### TASK DETAILS
In the listing below, change every "screenshot" to "screen capture" and rewrite all the lines with nothing else altered. Leave the pictures out of your answer.

--- ROWS ---

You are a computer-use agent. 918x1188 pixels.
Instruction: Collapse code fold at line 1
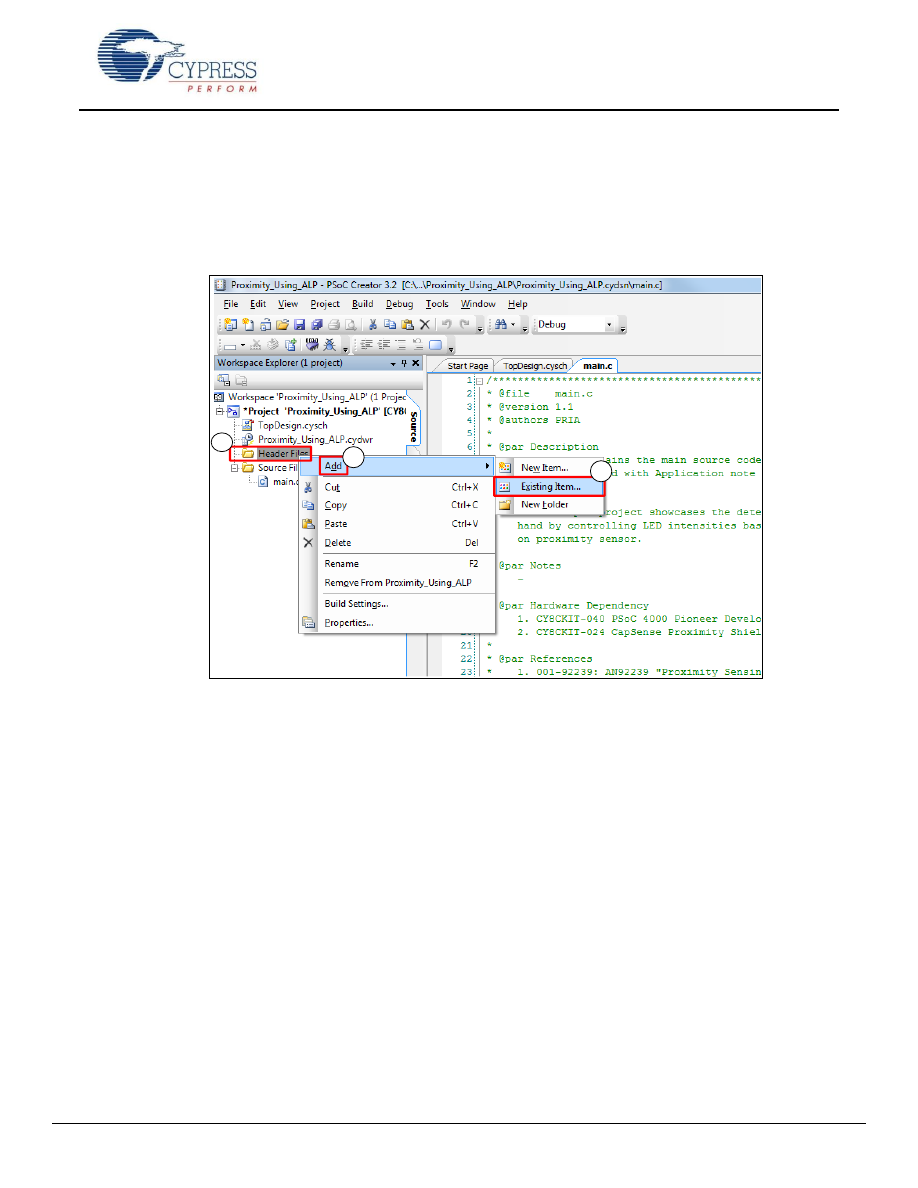point(478,380)
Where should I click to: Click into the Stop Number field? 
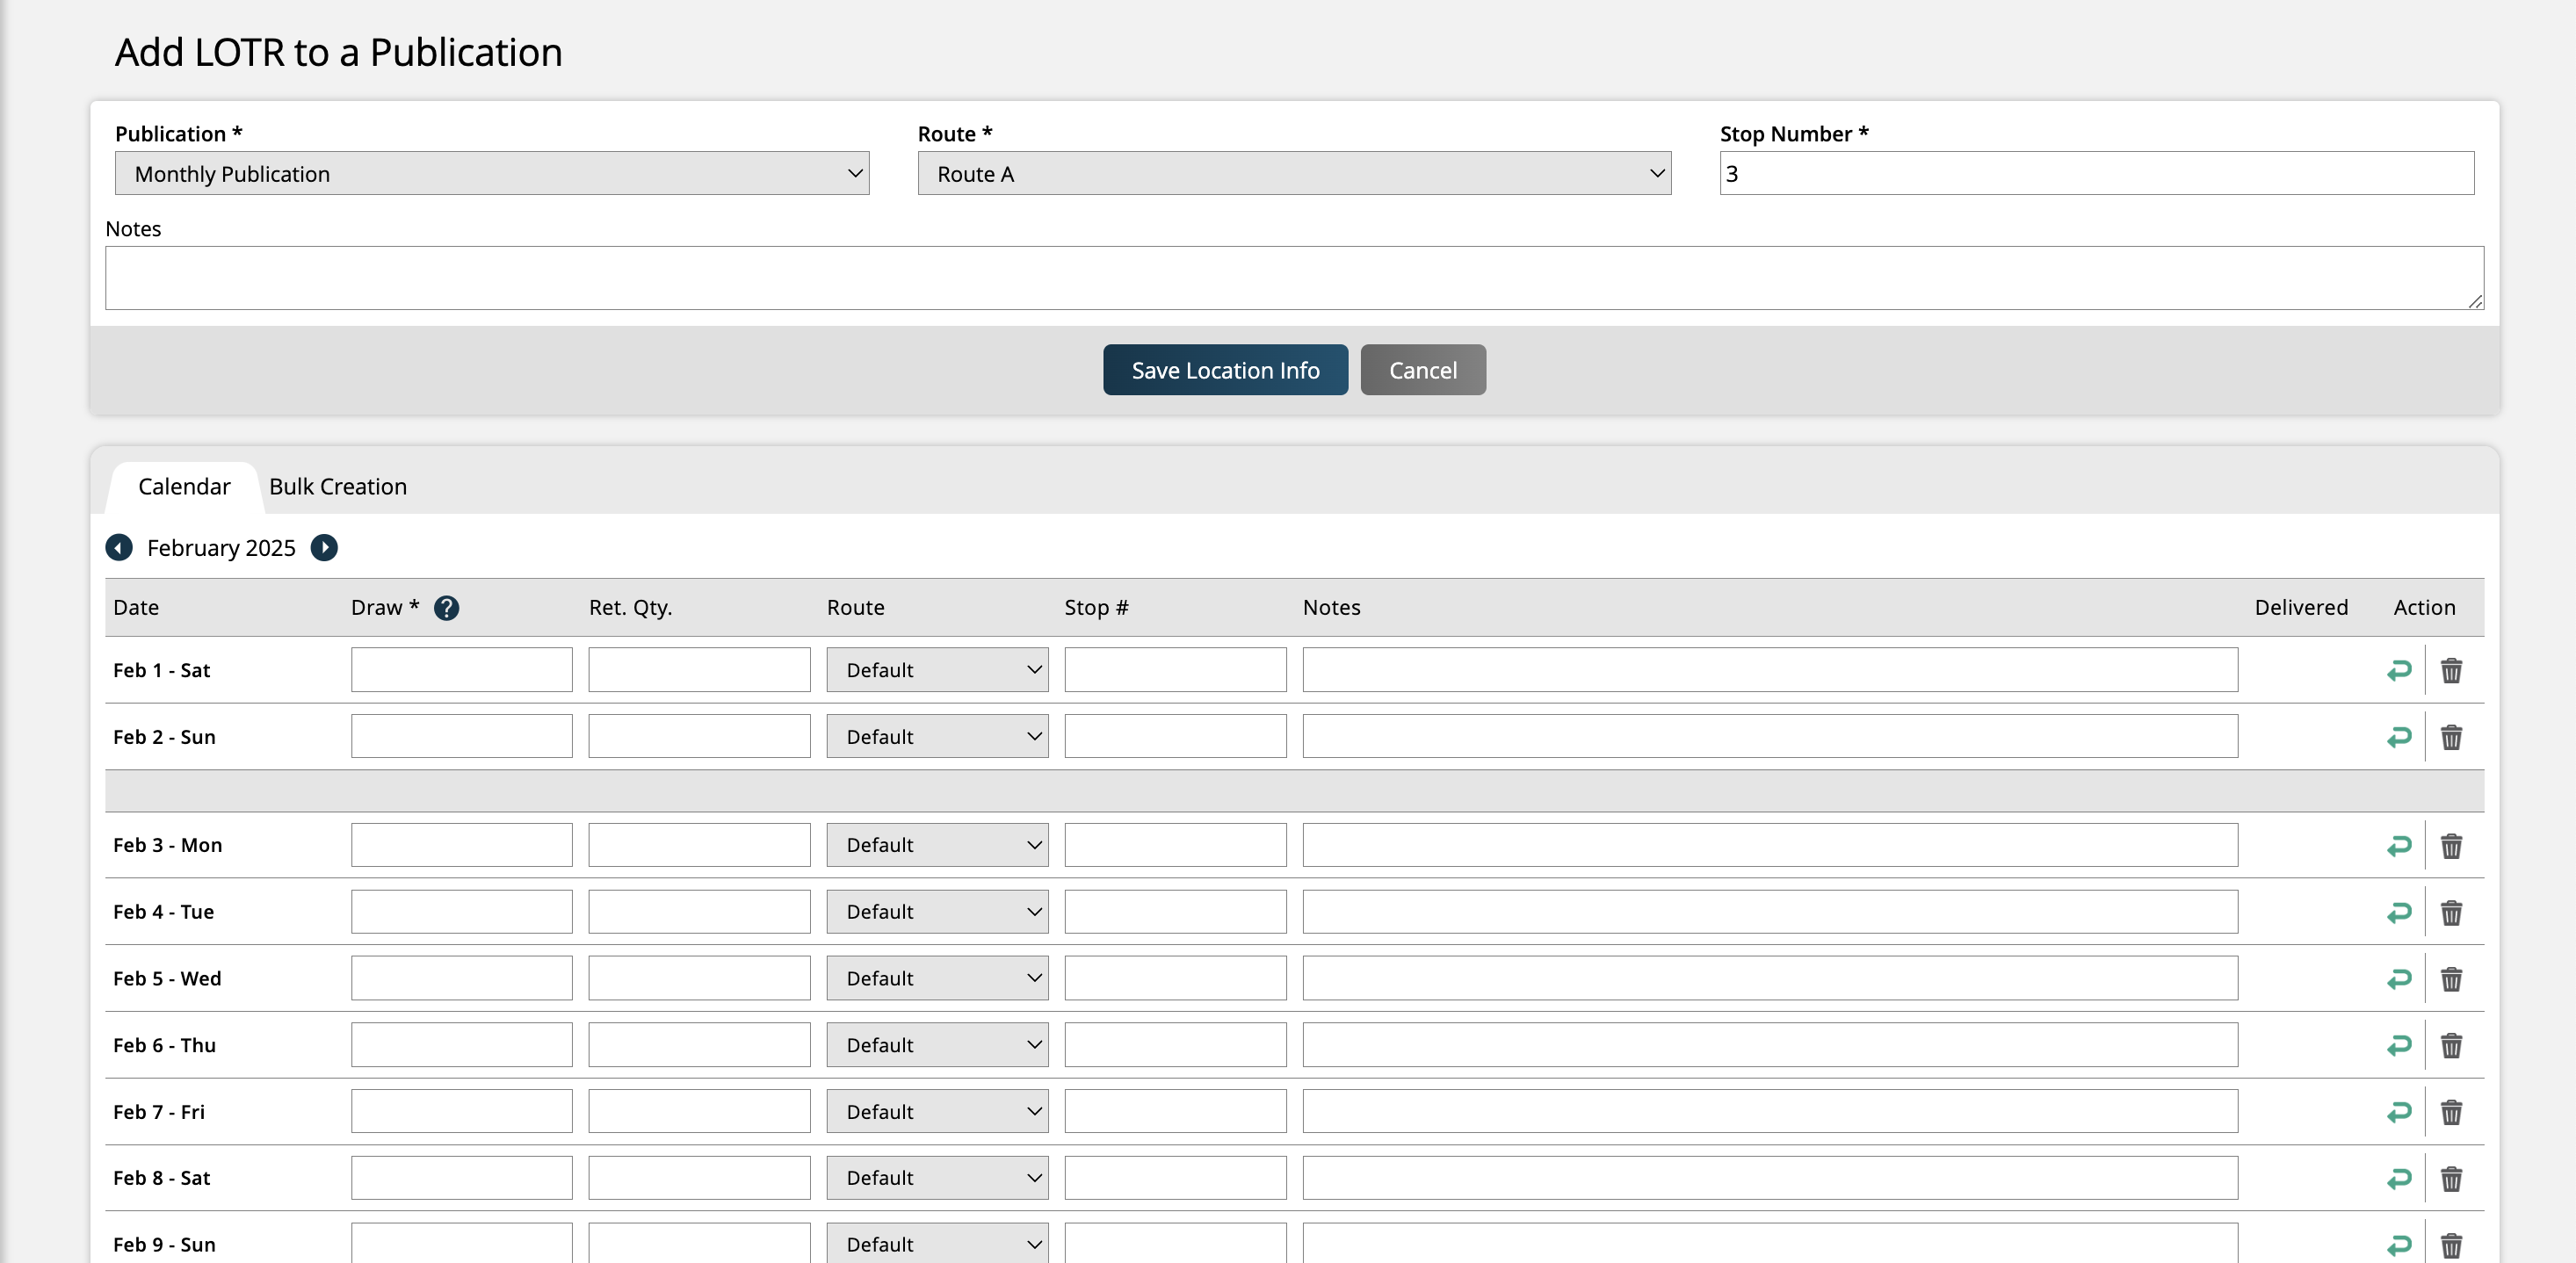pos(2096,174)
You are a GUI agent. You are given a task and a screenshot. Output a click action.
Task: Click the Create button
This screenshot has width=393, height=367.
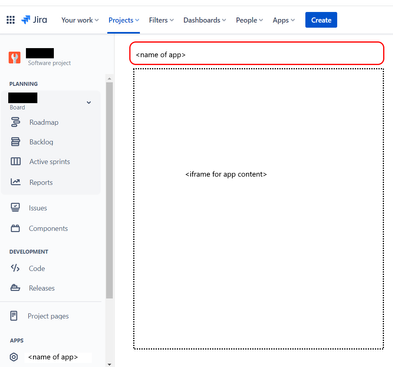(x=321, y=20)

---

### COMPLETED TASK
You are a computer-use agent. 918x1188 pixels.
Instruction: Collapse code fold at line 1
point(478,380)
Where should I click to: Click into the Stop Number field? 
pos(2096,174)
You are a GUI agent. You are given a task and a screen capture. Output a click action.
Task: Click the Create button
This screen capture has width=393, height=367.
(x=321, y=20)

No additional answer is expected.